А этот недавний орден, который папе дали почему-то не во время войны, а только в семидесятом, папа надевал с удовольствием. И даже на День Победы вышел в нем на тропинку перед домом, где уже были дядя Митя Беденко и прогуливающийся старик Хренов, еще живой в мае семидесятого — оба с такими же орденами и еще с другими блестящими наградами.

Помню, в тот день «старому Хрену» все кланялись степенно, оказывали ему почет и уважение, никто не говорил, что он куркуль и единоличник и не поминал ему оранжерею, а тетя Рая даже вынесла стаканчик самогонки, но Хренов отказался, мой папа тоже, и самогонку с удовольствием выпил дядя Митя и тут же стал пьяным, потому что тетя Рая по такому случаю не поскупилась и налила чистого первача — так сказал, ухая и крякая, дядя Митя Беденко.

Пока я вспоминал все это, на крылечко детсада вышла заведующая, принялась как-то нехорошо смотреть на дядю Федю, что-то жуя.

— А ну сымай! — вдруг закричала Елена Степановна, у которой, оказывается, во рту ничего не было, кроме злости.

И все сразу поняли, о чем это она — об ордене, которым так гордился дядя Федя.

— Чего сымай? — растерялся дядя Федя.

— Железяку свою сымай!

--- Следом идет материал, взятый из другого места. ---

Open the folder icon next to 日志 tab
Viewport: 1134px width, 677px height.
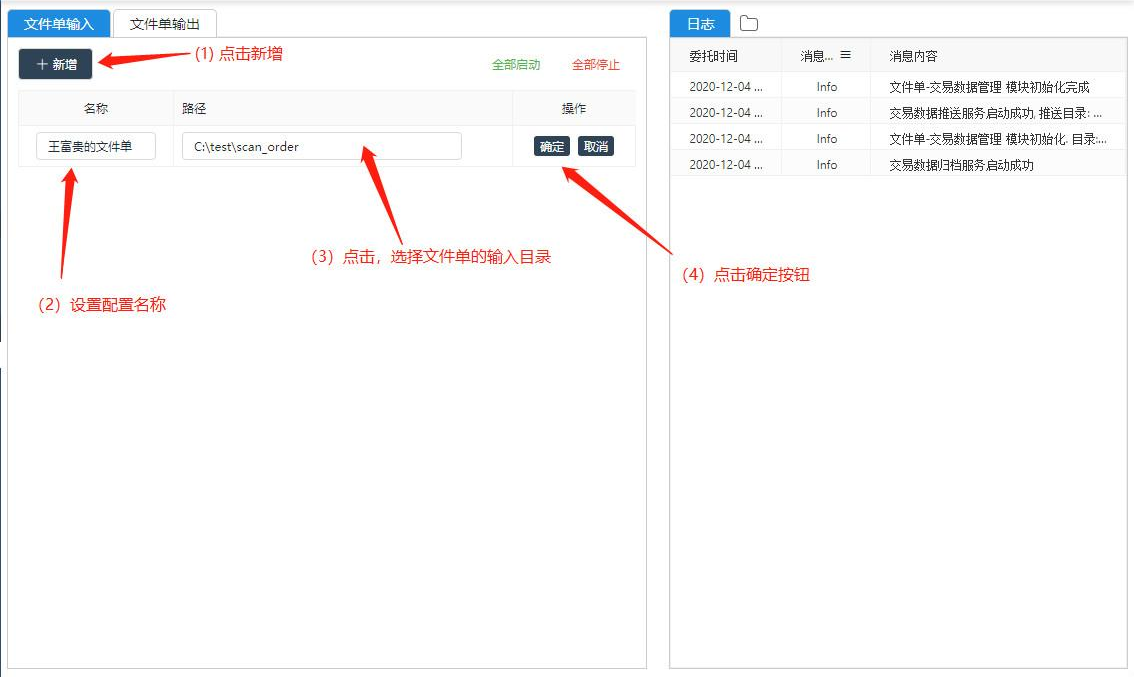click(x=749, y=24)
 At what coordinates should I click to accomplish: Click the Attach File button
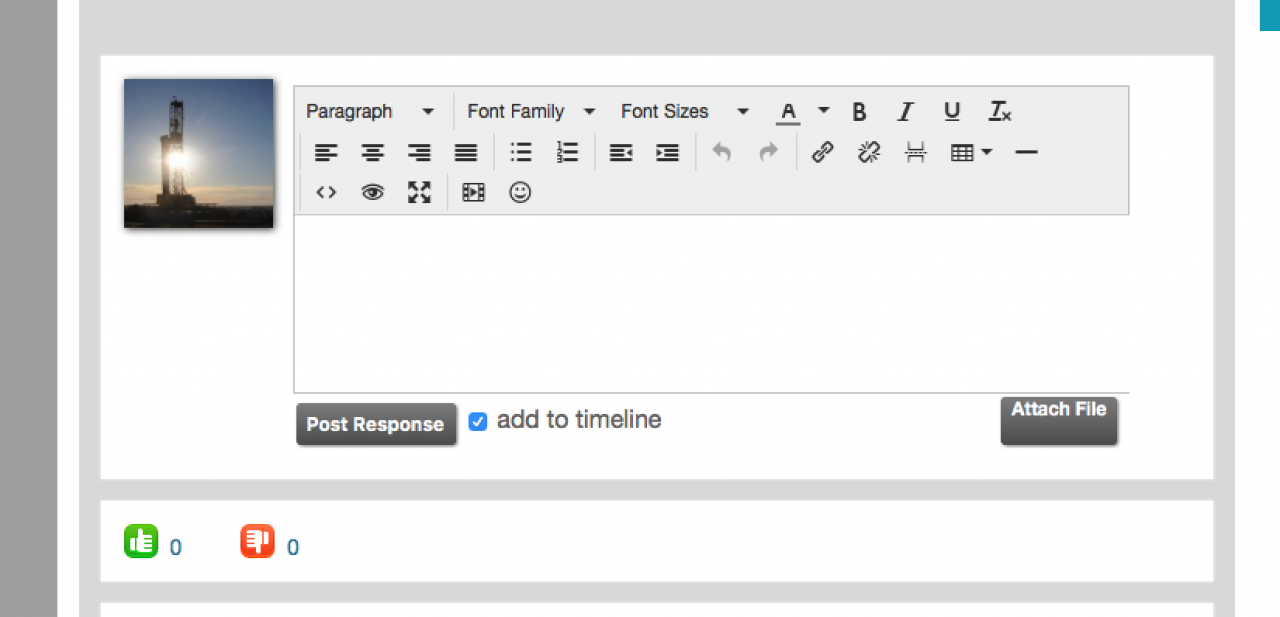[1059, 420]
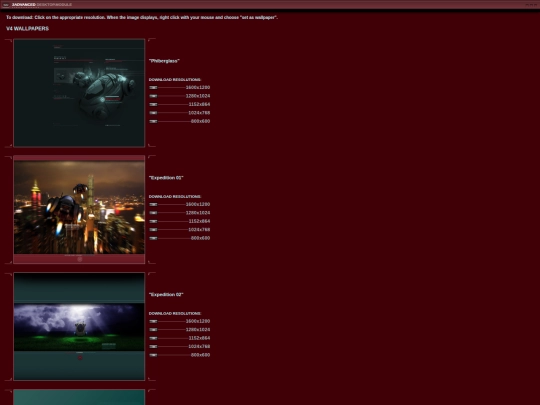Open the partially visible fourth wallpaper thumbnail

tap(79, 397)
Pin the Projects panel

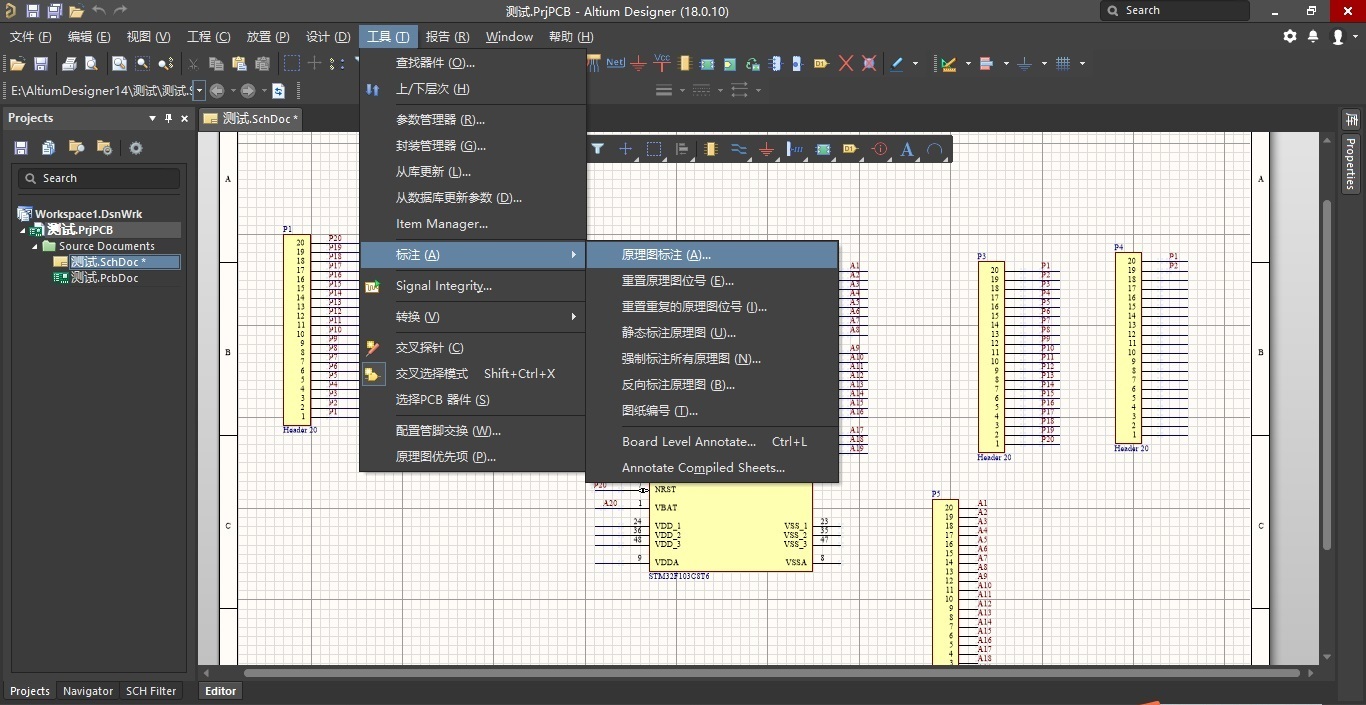(x=168, y=118)
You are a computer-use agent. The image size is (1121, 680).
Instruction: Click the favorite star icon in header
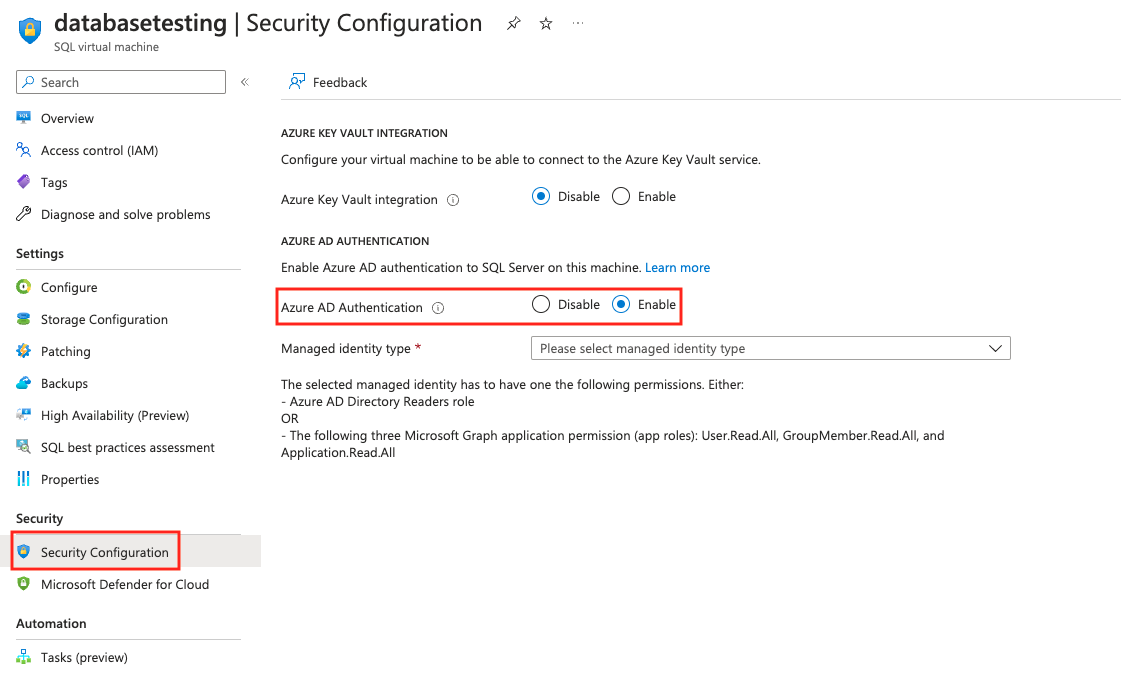coord(546,23)
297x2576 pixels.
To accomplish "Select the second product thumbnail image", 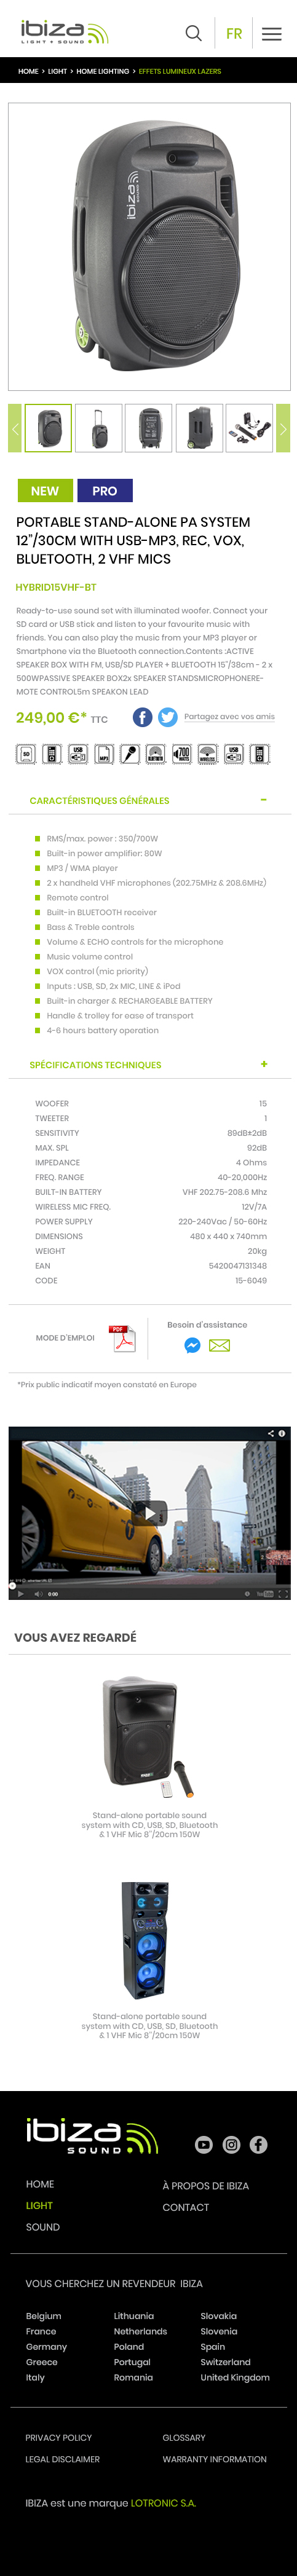I will tap(99, 428).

Давай-давай, герой, тоже мне! — надсаживалась заведующая. — Тут детский сад, нечего железяки свои предъявлять! Дома у себя красоваться будешь перед дружками своими!

— Так ведь воевал я, — пыхтел дядя Федя.

И, послушный окрику начальства, все сколупывал негнущимися пальцами застежку ордена, все никак не мог расцепить заколку…

— Он воевал, ишь ты! — разошлась «ото всей души» Елена Степановна, мы никогда не видели ее такой. — Знаем мы, как ты воевал! Воев-а-ал он, видите ли! А чего ж ты живой-то тогда, раз ты воевал, а? Которые воевали, они в земле давно лежат, или с культяпками ползают!

И хлопнула дверью, уходя в свой кабинет.

Вечером, по дороге домой, я рассказал про этот случай бабушке, сказал, что Елена Степановна злая, а дядю Федю жалко.